:: Your goal ::
Copy out the lines of the items below word for word, starting at the line that contains "Viewport: 640px width, 296px height." and ending at the line that contains "(x=387, y=309)". Include both of those lines and nothing else.

··· Input records ···

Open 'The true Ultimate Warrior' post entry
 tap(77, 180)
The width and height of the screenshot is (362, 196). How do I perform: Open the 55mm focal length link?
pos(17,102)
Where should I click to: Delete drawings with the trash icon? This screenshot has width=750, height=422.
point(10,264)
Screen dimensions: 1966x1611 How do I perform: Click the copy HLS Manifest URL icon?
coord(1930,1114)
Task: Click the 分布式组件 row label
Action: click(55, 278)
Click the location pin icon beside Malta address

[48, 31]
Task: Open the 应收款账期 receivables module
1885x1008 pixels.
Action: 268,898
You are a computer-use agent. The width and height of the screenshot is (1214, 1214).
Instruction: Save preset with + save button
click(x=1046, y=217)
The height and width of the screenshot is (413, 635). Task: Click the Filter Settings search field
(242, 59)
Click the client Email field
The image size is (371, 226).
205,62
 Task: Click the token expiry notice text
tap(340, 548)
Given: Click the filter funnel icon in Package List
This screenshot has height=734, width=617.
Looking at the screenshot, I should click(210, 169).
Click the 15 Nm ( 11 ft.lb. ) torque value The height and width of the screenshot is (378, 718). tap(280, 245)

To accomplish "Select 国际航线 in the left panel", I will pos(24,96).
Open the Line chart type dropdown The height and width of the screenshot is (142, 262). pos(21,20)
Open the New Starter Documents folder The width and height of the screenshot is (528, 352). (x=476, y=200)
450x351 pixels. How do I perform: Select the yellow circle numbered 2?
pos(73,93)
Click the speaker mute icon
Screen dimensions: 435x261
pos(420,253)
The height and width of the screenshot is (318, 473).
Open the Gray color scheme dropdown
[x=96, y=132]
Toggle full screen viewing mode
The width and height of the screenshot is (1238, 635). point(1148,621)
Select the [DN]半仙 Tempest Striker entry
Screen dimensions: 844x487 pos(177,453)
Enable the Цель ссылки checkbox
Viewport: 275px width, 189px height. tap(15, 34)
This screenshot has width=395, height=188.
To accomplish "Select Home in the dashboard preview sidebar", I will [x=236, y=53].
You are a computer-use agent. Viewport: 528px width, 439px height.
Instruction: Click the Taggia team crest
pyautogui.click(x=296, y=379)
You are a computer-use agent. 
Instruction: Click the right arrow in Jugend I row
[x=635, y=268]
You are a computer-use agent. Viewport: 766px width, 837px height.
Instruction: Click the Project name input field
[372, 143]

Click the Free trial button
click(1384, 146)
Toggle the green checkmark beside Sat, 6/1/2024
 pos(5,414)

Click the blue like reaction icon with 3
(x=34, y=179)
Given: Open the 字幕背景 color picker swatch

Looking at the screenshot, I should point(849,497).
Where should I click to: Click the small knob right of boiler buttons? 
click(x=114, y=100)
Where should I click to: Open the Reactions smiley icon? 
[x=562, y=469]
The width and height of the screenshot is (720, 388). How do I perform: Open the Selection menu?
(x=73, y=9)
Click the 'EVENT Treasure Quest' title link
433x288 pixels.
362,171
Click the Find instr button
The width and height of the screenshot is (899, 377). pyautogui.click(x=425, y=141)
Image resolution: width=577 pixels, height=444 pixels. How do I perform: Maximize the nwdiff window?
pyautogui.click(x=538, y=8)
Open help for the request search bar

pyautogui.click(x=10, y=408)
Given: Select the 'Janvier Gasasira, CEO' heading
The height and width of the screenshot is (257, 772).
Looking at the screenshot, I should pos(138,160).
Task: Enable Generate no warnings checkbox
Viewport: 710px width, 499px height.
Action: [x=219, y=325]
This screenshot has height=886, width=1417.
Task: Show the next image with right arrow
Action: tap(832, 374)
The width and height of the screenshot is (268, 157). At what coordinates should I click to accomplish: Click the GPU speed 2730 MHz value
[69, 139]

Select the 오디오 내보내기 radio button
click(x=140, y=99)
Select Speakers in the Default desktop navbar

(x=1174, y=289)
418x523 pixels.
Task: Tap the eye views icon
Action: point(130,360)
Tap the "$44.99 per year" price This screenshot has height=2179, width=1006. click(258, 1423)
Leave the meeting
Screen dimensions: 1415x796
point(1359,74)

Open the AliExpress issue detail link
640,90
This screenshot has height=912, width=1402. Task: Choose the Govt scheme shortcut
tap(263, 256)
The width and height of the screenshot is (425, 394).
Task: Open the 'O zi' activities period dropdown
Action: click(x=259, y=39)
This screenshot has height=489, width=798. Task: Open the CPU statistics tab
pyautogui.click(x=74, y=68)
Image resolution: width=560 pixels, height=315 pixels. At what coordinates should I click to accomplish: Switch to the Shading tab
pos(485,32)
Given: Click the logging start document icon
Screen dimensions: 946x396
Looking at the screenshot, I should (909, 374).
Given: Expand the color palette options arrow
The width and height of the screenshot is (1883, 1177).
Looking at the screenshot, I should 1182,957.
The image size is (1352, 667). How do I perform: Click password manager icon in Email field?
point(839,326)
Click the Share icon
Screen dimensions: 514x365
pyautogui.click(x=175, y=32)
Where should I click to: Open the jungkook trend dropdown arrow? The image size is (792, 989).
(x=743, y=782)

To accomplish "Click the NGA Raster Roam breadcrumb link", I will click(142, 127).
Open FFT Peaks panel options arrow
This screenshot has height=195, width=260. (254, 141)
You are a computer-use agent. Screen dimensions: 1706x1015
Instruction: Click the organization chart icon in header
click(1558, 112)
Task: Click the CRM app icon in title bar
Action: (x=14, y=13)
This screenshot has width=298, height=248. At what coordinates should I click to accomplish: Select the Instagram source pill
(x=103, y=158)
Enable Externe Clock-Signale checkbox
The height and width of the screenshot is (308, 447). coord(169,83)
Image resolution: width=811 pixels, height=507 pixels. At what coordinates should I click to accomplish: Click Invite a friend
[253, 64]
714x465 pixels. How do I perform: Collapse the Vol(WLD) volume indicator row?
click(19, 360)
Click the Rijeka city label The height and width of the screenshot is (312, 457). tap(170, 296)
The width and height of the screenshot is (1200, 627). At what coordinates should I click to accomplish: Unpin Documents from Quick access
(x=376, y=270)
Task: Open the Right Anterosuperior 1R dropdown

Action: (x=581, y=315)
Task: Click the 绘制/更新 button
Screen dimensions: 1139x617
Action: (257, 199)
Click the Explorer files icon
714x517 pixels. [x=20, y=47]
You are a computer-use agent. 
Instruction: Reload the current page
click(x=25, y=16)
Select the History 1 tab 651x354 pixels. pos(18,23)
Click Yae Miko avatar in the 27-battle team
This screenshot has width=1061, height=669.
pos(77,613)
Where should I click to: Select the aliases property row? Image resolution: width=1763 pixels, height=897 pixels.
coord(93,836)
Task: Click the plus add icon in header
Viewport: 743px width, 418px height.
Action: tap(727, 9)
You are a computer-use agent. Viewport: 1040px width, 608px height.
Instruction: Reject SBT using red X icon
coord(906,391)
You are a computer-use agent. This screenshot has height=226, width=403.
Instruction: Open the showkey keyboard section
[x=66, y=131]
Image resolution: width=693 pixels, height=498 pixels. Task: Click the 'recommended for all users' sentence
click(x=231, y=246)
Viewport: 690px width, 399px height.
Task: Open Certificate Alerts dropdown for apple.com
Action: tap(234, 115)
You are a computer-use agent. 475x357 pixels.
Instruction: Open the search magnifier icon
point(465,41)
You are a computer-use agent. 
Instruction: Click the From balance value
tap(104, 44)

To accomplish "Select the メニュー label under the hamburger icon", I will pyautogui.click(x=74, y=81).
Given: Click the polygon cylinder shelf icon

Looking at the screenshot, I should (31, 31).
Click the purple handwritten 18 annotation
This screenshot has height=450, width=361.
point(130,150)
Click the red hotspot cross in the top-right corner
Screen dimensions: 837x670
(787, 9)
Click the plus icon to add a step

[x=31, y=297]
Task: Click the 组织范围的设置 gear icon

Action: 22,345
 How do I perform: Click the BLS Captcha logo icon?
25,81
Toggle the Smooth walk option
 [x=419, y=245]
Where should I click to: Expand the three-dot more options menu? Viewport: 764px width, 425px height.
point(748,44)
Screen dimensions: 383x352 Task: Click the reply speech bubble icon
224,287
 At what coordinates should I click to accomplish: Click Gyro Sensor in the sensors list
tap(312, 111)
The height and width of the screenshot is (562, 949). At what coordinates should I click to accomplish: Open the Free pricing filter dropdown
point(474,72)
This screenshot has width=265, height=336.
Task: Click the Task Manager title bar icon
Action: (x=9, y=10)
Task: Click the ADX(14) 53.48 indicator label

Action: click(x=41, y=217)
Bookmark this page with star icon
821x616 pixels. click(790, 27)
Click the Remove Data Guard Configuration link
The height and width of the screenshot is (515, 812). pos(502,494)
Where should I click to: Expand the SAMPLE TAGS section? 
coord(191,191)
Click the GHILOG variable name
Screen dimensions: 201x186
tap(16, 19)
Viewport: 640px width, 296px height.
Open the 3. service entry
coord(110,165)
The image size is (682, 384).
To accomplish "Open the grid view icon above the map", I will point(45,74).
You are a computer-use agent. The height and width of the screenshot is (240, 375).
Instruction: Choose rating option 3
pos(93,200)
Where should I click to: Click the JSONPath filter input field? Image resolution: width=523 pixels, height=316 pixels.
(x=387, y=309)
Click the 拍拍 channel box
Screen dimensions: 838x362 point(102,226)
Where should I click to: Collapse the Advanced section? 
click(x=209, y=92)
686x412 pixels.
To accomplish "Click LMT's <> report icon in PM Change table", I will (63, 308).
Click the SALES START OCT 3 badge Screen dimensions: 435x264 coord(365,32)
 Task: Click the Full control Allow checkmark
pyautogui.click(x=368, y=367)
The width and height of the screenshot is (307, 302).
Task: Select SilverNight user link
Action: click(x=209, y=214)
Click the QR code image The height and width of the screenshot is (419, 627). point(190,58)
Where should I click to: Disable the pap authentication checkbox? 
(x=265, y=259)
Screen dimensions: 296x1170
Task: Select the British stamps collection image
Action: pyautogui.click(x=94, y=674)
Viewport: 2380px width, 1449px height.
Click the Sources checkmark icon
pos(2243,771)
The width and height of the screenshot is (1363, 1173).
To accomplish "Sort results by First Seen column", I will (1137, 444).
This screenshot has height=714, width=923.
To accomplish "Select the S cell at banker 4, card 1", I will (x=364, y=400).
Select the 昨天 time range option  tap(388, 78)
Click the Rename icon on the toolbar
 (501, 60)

···

:: Result ::
Viewport: 640px width, 296px height.
Open the 3. service entry
coord(110,165)
The image size is (682, 384).
To accomplish "Open the grid view icon above the map", I will point(45,74).
You are a computer-use agent. The height and width of the screenshot is (240, 375).
Instruction: Choose rating option 3
pos(93,200)
Where should I click to: Click the JSONPath filter input field? Image resolution: width=523 pixels, height=316 pixels.
(x=387, y=309)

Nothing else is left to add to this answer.